## WORK INSTRUCTIONS
Copy out all of the data below, putting "Instruction" wherever "Given" appears and keeping everything else unchanged. Leave the pictures out of your answer.

## RECORDS FOR PROCESSING
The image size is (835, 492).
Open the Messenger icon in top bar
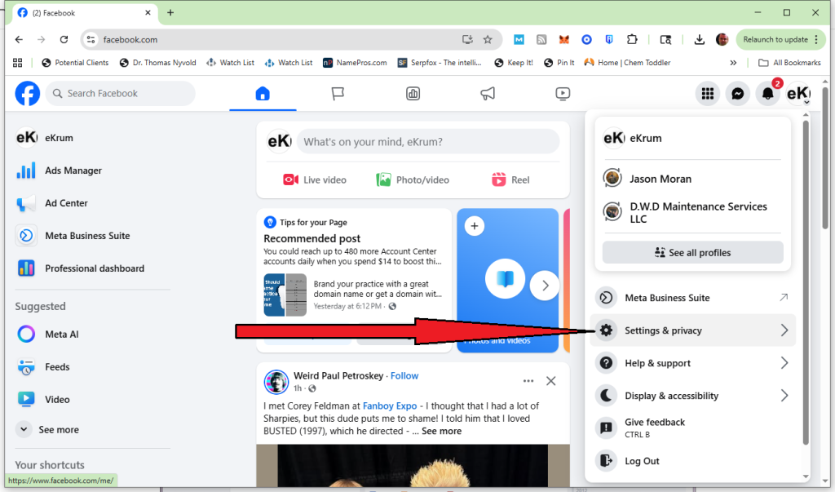tap(737, 94)
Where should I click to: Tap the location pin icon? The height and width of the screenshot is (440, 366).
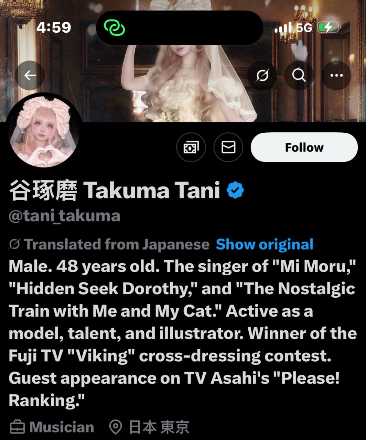click(x=116, y=427)
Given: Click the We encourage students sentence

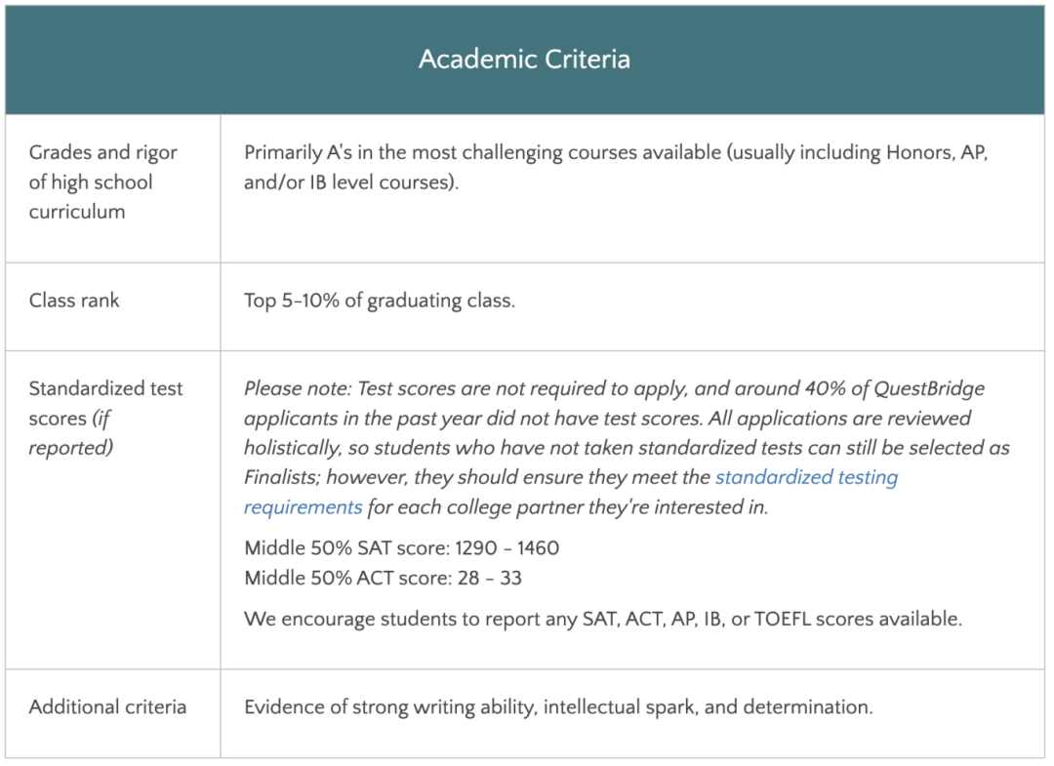Looking at the screenshot, I should click(x=602, y=620).
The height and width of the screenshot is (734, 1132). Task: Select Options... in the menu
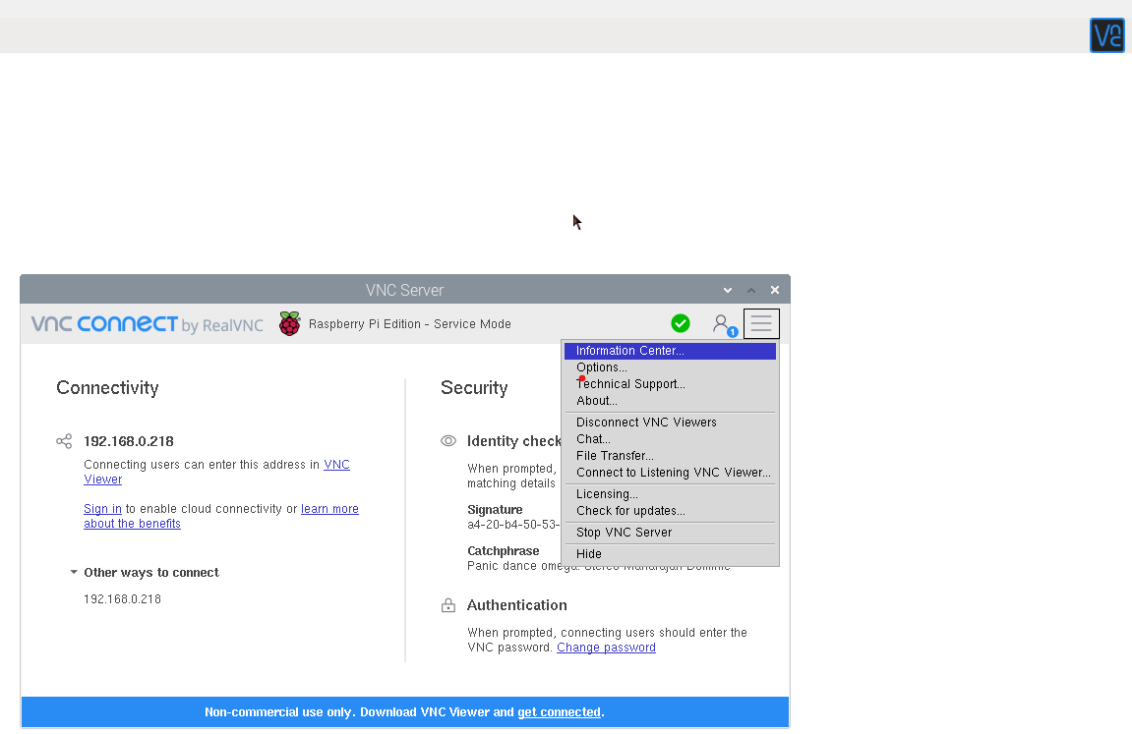click(601, 367)
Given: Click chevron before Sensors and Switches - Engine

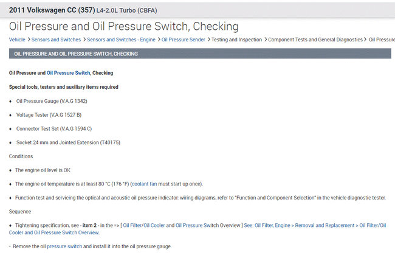Looking at the screenshot, I should 84,39.
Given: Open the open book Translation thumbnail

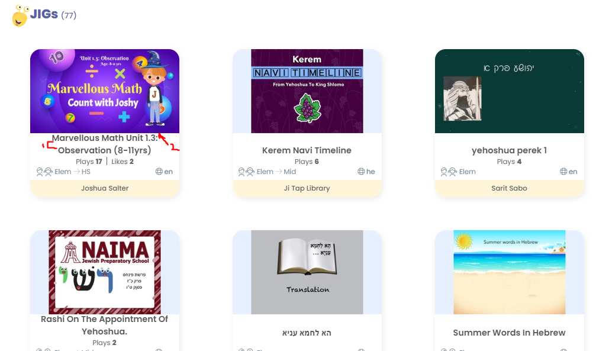Looking at the screenshot, I should pyautogui.click(x=307, y=272).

## THE SOLUTION
The image size is (835, 492).
Open the Messenger icon in top bar
tap(737, 94)
Where should I click to: Tap the location pin icon? The height and width of the screenshot is (440, 366).
click(x=116, y=427)
Instruction: Click the We encourage students sentence

Looking at the screenshot, I should click(x=602, y=620).
The height and width of the screenshot is (734, 1132). Task: Select Options... in the menu
click(601, 367)
Instruction: Click chevron before Sensors and Switches - Engine

Looking at the screenshot, I should 84,39.
Instruction: Open the open book Translation thumbnail

Looking at the screenshot, I should pyautogui.click(x=307, y=272).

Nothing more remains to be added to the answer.